Growing up, my mom was constantly fearful her cancer was genetic. During my 20s the BRCA mutation was discovered but my family was never tested. Even after countless doctors reviewed our family history. As the test became more broadly known, some casually mentioned BRCA, but no one properly educated us on what it actually meant for my health or the high probability my mother was a carrier. A doctor I was seeing for possible fertility issues felt my problems could be related to a BRCA mutation (an opinion not shared across experts) and explained in greater detail what a mutation might mean for me. This conversation left me scared enough to move forward with testing.
During early fall 2014 I met with a genetic counselor. A few months later I agreed to a blood test and in December received the results that would change my life forever. I was positive for the BRCA1 mutation.

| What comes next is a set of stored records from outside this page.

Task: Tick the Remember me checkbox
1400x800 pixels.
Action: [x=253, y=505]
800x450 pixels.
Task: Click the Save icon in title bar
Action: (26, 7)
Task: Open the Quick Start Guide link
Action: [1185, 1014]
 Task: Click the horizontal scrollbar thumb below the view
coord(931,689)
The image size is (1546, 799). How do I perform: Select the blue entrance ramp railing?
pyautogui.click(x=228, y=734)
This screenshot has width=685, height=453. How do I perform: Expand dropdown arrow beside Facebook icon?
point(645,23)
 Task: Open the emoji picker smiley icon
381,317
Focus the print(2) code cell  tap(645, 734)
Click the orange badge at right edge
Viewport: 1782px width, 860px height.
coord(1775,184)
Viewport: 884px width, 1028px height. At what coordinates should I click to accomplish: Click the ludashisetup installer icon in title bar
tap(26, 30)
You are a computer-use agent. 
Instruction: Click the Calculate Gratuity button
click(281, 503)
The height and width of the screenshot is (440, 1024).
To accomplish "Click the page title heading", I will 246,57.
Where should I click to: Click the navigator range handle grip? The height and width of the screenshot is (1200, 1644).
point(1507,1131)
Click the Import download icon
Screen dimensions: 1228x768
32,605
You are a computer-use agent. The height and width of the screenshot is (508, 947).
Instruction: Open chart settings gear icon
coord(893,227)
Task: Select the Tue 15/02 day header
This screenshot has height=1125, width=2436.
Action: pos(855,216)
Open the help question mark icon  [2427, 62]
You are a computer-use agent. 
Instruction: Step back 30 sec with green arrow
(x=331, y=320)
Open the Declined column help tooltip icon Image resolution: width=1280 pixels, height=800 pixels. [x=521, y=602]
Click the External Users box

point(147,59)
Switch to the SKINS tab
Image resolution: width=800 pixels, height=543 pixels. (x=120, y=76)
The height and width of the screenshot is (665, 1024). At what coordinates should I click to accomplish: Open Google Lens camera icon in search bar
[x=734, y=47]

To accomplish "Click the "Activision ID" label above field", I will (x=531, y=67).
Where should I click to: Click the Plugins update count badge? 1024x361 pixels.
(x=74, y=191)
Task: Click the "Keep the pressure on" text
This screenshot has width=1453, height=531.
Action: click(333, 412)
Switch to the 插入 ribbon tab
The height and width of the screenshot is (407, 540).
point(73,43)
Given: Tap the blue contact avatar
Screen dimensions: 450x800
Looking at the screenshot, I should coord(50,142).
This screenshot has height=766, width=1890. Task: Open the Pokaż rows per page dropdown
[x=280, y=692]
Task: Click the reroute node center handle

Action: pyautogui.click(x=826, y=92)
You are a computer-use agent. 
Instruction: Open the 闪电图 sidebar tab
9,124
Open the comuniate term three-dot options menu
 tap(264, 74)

Upon first hearing this news I was devastated – Would I have a family? Would I be able to date again? Would anyone understand my decisions? My genetic counselor shared the names of a few organizations that educate and provide peer support for women and families at risk for hereditary cancers, including Sharsheret. When I woke up in a panic one quiet day at the end of December, I dialed through the list of names. Most were closed or not willing to speak without an appointment. This was not the case at Sharsheret. Despite not being a helpline, a kind voice listened to my story and consoled me as I told her about concerns and fears I was not yet ready to share with friends or family. Without her I am not sure how I would have survived that day. I still left had many unanswered questions and fears but was comforted to know there were other women like me who have received the same horrible news, have had the same thoughts and questions, but today are happy and most importantly, healthy.
I spent all of January and February 2015 meeting with doctors. I decided to preserve my fertility and undergo a salpingo oophorectomy in early April 2015. The following week I had a prophylactic nipple sparing mastectomy.
While barely a month out from my surgeries, I have never felt better physically or about any decision I have ever made. I look forward to living a long healthy life and hopefully having my own family in the near future. Most importantly, I hope to educate and help other women with a family history of breast and ovarian cancer or a known BRCA mutation.